Top of Record set

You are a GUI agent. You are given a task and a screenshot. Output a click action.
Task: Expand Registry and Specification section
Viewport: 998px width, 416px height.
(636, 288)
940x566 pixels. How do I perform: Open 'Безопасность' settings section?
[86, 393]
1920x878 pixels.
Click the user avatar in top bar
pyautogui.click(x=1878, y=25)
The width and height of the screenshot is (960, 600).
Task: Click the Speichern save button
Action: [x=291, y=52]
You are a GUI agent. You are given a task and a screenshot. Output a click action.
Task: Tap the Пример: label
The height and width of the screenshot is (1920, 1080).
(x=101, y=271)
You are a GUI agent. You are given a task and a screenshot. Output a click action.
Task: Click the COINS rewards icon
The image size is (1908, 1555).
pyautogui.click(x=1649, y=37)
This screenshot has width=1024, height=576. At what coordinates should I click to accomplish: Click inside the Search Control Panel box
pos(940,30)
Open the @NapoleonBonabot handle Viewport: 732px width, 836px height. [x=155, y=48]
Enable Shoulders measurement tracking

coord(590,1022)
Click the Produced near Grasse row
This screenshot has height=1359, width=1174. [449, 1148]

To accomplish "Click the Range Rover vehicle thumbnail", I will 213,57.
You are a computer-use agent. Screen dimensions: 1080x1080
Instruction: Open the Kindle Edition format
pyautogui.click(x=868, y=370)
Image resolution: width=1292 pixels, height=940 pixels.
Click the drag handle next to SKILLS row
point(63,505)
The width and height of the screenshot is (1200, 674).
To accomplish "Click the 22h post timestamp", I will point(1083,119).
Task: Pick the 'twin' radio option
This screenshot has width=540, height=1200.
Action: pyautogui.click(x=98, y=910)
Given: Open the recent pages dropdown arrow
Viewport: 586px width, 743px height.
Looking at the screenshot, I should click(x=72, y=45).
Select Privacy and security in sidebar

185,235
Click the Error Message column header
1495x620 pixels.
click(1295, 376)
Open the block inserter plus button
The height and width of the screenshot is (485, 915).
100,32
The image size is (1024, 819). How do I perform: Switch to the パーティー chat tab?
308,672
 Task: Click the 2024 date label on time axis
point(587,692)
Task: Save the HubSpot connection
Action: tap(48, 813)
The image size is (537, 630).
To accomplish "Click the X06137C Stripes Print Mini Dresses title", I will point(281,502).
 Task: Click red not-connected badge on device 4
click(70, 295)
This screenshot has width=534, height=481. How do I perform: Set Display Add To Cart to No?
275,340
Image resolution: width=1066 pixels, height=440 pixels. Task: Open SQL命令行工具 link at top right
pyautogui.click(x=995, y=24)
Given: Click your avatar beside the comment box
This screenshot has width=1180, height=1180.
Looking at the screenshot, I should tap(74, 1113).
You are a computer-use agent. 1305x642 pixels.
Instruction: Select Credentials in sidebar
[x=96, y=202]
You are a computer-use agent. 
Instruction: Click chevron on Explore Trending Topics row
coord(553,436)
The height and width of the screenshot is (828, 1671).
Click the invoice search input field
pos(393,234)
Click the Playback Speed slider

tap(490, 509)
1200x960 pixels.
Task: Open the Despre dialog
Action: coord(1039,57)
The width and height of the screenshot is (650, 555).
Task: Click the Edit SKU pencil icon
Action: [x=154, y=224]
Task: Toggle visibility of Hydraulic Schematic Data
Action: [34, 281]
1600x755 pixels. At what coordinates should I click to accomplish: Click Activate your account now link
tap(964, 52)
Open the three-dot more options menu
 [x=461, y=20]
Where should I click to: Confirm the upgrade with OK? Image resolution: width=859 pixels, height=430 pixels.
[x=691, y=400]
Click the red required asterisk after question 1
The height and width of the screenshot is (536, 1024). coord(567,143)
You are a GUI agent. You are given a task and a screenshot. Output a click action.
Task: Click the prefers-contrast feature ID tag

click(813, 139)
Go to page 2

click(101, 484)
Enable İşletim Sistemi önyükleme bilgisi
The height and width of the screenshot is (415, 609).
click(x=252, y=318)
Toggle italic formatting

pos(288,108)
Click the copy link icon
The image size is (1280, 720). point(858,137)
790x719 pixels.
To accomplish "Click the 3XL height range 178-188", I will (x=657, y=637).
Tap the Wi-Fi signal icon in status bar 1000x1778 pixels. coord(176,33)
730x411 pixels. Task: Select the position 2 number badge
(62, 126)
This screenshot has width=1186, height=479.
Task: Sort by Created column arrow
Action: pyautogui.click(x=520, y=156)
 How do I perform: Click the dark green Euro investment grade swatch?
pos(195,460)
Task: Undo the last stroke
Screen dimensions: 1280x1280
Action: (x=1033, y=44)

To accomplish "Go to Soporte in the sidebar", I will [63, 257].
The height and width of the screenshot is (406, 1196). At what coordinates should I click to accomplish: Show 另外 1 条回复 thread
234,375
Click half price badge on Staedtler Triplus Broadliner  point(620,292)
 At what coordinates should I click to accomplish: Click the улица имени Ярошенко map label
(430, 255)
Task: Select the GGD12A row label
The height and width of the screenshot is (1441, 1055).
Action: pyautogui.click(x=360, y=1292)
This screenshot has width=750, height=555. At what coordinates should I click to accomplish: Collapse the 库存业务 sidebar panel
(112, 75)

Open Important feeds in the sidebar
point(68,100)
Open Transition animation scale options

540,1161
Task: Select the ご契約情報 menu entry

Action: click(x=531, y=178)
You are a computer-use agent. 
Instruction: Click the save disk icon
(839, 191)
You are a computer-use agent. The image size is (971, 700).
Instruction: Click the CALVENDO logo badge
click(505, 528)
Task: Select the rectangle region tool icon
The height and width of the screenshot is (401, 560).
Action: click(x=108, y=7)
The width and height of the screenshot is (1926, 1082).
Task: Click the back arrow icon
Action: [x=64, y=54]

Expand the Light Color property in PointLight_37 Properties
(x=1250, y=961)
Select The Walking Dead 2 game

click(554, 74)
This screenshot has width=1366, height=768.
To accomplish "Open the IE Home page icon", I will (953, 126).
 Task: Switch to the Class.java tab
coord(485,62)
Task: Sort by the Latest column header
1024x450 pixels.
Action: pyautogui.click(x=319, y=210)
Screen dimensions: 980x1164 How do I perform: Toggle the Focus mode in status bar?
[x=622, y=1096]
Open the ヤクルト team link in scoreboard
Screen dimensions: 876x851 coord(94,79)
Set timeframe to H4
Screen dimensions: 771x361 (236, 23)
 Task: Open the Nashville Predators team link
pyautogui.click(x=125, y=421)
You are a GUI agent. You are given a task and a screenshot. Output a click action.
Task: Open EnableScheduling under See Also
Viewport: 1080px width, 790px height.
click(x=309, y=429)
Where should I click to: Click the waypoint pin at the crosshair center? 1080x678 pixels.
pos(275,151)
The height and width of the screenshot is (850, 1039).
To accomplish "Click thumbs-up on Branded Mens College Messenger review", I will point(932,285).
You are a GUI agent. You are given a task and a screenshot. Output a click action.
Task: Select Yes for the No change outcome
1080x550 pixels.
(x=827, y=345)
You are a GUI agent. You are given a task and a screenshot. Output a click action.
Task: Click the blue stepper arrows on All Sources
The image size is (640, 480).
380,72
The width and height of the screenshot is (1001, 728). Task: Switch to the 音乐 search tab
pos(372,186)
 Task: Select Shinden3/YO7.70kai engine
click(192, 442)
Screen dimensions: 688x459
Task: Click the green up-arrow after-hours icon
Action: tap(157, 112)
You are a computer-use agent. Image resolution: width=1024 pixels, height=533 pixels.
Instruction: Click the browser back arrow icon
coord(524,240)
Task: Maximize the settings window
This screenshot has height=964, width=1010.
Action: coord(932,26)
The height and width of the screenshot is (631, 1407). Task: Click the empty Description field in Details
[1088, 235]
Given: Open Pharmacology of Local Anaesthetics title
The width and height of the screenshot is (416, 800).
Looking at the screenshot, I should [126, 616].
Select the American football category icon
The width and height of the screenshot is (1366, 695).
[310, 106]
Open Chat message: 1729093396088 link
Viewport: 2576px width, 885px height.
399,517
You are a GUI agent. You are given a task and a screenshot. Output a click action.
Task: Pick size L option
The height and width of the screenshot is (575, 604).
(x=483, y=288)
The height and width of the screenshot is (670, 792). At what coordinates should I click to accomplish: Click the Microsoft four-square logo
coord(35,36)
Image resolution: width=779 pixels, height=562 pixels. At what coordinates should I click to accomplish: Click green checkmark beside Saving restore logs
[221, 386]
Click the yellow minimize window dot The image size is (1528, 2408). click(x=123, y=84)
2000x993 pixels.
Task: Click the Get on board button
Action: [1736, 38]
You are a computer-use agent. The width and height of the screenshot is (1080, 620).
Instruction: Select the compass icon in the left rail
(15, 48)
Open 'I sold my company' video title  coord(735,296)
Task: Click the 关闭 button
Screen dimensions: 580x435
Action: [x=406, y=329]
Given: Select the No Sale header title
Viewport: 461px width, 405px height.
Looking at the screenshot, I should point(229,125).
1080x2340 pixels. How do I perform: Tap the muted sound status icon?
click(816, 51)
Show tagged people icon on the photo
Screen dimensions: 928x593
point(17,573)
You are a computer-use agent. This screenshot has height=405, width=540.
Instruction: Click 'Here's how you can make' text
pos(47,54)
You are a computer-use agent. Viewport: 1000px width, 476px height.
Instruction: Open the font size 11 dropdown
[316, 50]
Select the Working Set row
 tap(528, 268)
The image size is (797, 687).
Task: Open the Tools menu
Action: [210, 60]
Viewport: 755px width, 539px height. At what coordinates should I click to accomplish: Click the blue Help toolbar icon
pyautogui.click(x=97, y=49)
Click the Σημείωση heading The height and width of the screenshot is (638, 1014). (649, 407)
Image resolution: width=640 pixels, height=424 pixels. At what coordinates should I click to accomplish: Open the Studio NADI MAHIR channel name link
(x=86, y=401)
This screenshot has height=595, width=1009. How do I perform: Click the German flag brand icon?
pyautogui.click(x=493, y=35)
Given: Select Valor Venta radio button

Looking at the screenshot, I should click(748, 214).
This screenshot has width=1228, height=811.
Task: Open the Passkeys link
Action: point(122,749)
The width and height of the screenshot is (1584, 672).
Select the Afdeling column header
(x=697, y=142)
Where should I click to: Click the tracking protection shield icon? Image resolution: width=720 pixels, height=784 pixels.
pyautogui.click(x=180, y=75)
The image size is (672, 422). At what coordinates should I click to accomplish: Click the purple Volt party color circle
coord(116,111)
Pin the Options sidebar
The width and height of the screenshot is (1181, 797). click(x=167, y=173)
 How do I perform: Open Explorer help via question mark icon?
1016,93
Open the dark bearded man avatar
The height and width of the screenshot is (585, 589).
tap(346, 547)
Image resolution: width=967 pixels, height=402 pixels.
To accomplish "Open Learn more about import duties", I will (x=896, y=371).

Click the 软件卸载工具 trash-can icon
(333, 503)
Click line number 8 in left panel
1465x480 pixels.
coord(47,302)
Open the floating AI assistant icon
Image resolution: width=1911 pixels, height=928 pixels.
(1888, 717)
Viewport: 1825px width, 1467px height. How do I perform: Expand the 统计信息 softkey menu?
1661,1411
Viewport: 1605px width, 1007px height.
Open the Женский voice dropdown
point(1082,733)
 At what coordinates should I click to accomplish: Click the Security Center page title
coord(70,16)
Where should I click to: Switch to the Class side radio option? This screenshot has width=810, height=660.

Bottom of Record set

(Exercise objective): Nothing but the lines above from the one containing "1080x2340 pixels. How" through the one containing "You are a computer-use agent. This" should appear in the answer, each repeated exactly.

(Answer for the task):
1080x2340 pixels. How do I perform: Tap the muted sound status icon?
click(816, 51)
Show tagged people icon on the photo
Screen dimensions: 928x593
point(17,573)
You are a computer-use agent. This screenshot has height=405, width=540.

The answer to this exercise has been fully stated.